Browsing Posts published by Joel

Scion Rock Fest 2010 occurred at The Newport Music Hall, Skully’s Music Diner, Bernie’s Distillery, and Circus in Columbus, Ohio on the same night at the same time. There were a great many bands, 24 to be exact that played that night. Each venue presented it’s own special sub genre within the overall rock/metal continuity of the event. For my part I went to Skully’s. I did this mainly because that’s where the bands I wanted to see were playing. I want you as the reader to know this because I want to be honest about what I am presenting here. This is not a fully comprehensive article that covers the entire event. This is my take from where I stood on what I saw and heard. Please feel free to post your own thoughts on the venues I missed, pictures from the event, or links to other articles in the comments below. Unfortunately, this article won’t be accompanied by photos because my camera was out of commission, but I will post links where you can see some. Thank you.

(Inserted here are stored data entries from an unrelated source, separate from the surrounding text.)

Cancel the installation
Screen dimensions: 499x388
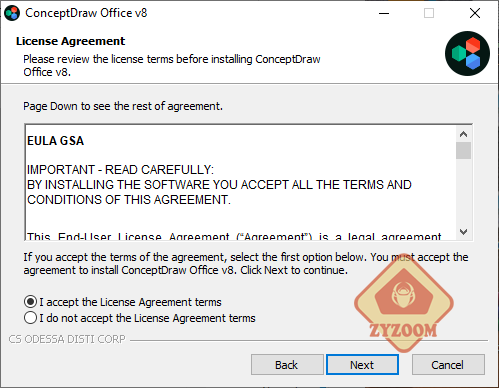(448, 365)
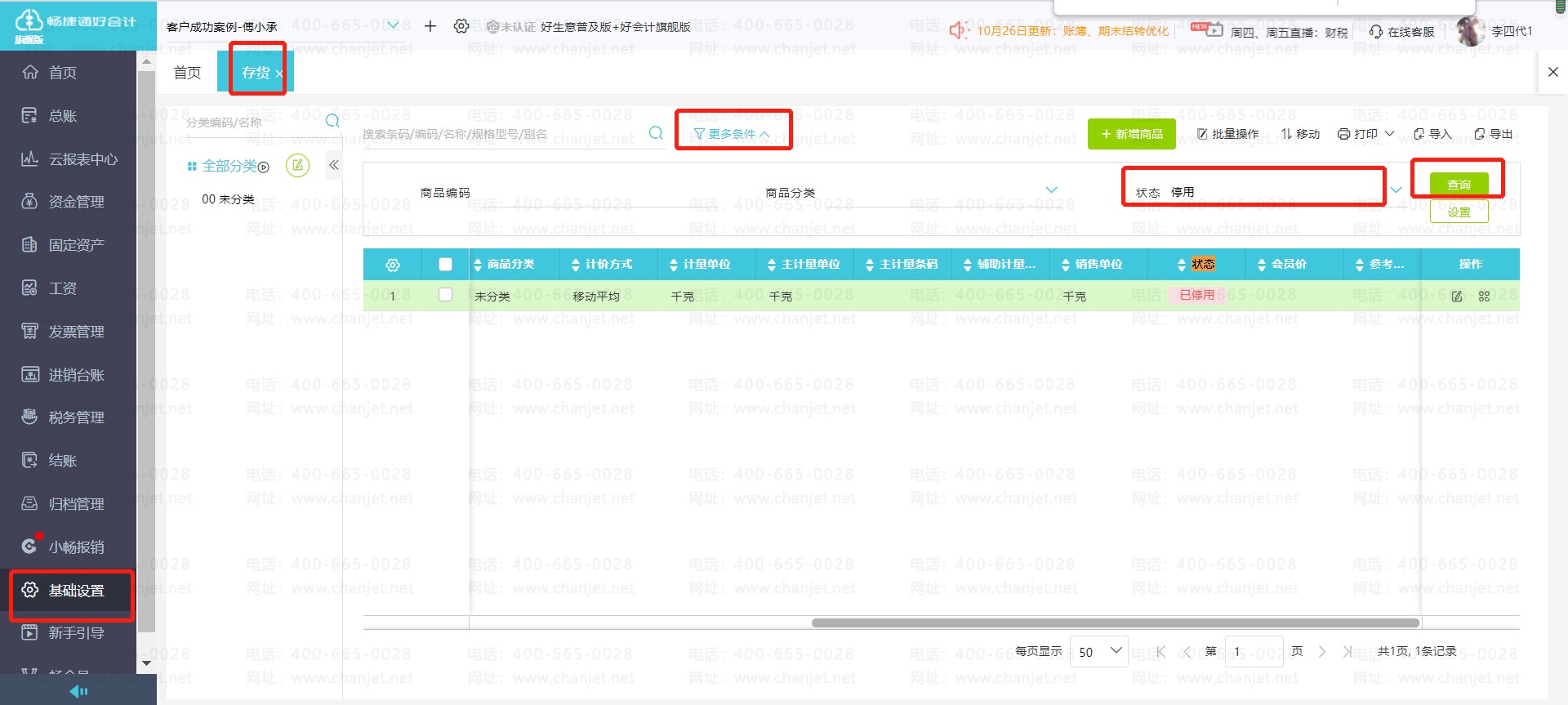
Task: Collapse the 更多条件 filter panel
Action: click(x=732, y=134)
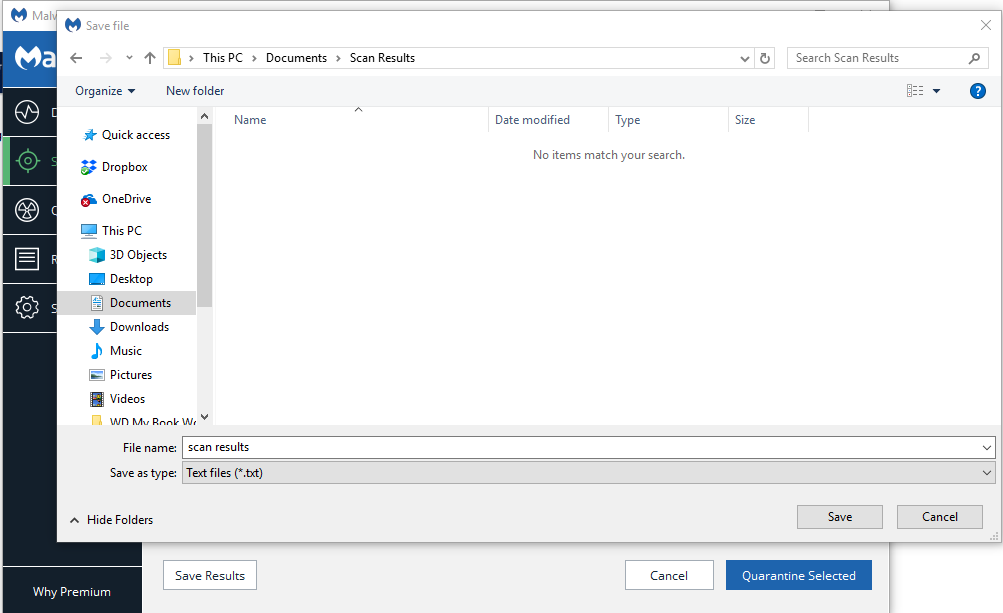This screenshot has width=1003, height=613.
Task: Open Malwarebytes Settings gear in sidebar
Action: (27, 308)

March 13, 2010 – The night started at 5pm with Black Tusk (Savannah, GA) then Struck By Lightning (Columbus, OH), Acrassicauda (Iraq), Pelican (Chicago, IL), YOB (Eugene,OR), and Shrinebuilder finishing out the night.

I missed Black Tusk due to running late and the usual politics of getting people out the door and to the show which included properly preparing by drinking several nourishing beverages of the “beer” persuasion and smoking a couple of bowls straight to the face. This is because when you are getting ready to go out to a stoner/doom/sludge/prog/metal night of epic proportions it’s important to get your head in the right space to comprehend what will be coming at your brain. It’s intense stuff and it’s not called “stoner rock” because they liked the sound of the moniker. It’s often due to the fact that these musicians burned up as much green from Mendicino county as they could get their hands on while writing. It becomes more apparent when you listen to it. There are long drawn out periods in songs where the guitar grinds out the same riff for periods of 3-7 minutes, and sometimes longer. This was characterized best by the moment that Yob took the stage and guitarist/vocalist Mike Scheidt declared to the audience that “We have 3 and a half songs for you. That’ll be 50 minutes.” No joke. It was good though.

It felt more like a ComFest for metal heads than just a concert or show night. I saw all kinds of people that night, friends and enemies alike. Some particulars go out to Eric Jones from Central City Recording, Chuck Kubat of Magnolia Thunderpussy Record Store (Yeah, I know that they were right next door and were the main Columbus distributor of Scion Rock Fest tickets, but still…) Artie DeLeon, Zach Germaniuk (who hipped me to the festival), the guys from Churches Burn, and so many music people and other assorted heads. Ahaha!! I have to say though, if your brand of metal is Metallica, Megadeath, Hatebreed, Mudvayne, Pantera, HELLYEAH, Dio, and all of that kind of stuff, this probably wasn’t where you wanted to be that night; trust me. It was a different brand of music than what is traditionally know as “METAL”. Sticking out your tongue and throwing up the horns was an action that was pretty scarce at Skully’s. Although throwing your head back and forth within the ocean of music that is bands like Pelican and Yob with your fists pumping when the moment really stole your heart was apparent in spades. That was one of my favorite things about the night. Yeah there were spikes, patches (“punk points” as my friend Joe calls them), loads of tattoos, piercings, and more black fabric than a Soho art community, but there wasn’t a whole lot of machismo posturing or “metaller than thou” attitudes being thrown around. It might have been a bit overwhelming for a first timer, but they would quickly adapt because it soon becomes obvious that everybody is there for the music and not to be a part of the “scene”. Not to mention the music is good! Damn this is fun!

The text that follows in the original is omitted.